Reproduce verbatim the part of the code review comment between "Angryrou commented on" and "invariants later.", inclusive.

» **PAGE EXTRACT**

━━━━━━━━━━━━━━━━━━━━

Angryrou commented on code in PR #48649:
URL: https://github.com/apache/spark/pull/48649#discussion_r1836865790
##########
sql/catalyst/src/main/scala/org/apache/spark/sql/catalyst/parser/AstBuilder.scala:
##########
@@ -1260,8 +1264,32 @@ class AstBuilder extends DataTypeAstBuilder
def createProject() = if (namedExpressions.nonEmpty) {
val newProjectList: Seq[NamedExpression] = if (isPipeOperatorSelect) {
- // If this is a pipe operator |> SELECT clause, add a [[PipeSelect]]
expression wrapping
- // each alias in the project list, so the analyzer can check
invariants later.
+ // If this is a pipe operator |> SELECT clause,
+ // (1) validate all the window references after OVER are valid, and
+ val windowDefs = Option(windowClause)
+ .map(_.namedWindow.asScala.map(_.name.getText).toSet)
+ .getOrElse(collection.immutable.Set.empty[String])

━━━━━━━━━━━━━━━━━━━━

» **STORED DATA**
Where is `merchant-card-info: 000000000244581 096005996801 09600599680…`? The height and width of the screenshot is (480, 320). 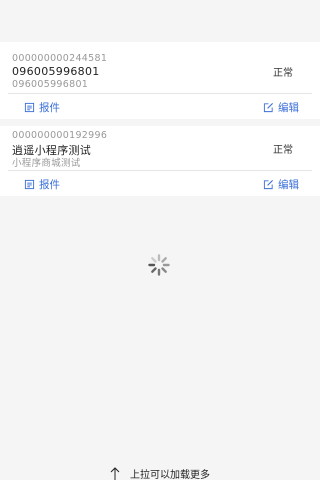
merchant-card-info: 000000000244581 096005996801 09600599680… is located at coordinates (160, 68).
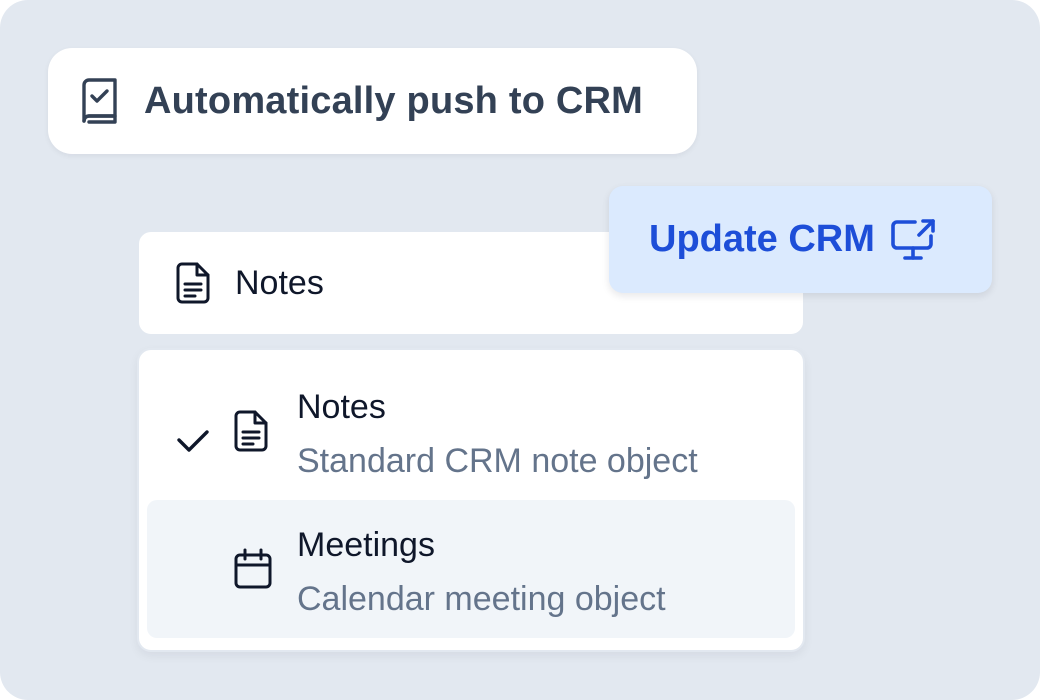 This screenshot has width=1040, height=700. What do you see at coordinates (366, 545) in the screenshot?
I see `option-title: Meetings` at bounding box center [366, 545].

━━━━━━━━━━━━━━━━━━━━

» **SOLUTION TO THE PROBLEM**
Angryrou commented on code in PR #48649:
URL: https://github.com/apache/spark/pull/48649#discussion_r1836865790
##########
sql/catalyst/src/main/scala/org/apache/spark/sql/catalyst/parser/AstBuilder.scala:
##########
@@ -1260,8 +1264,32 @@ class AstBuilder extends DataTypeAstBuilder
def createProject() = if (namedExpressions.nonEmpty) {
val newProjectList: Seq[NamedExpression] = if (isPipeOperatorSelect) {
- // If this is a pipe operator |> SELECT clause, add a [[PipeSelect]]
expression wrapping
- // each alias in the project list, so the analyzer can check
invariants later.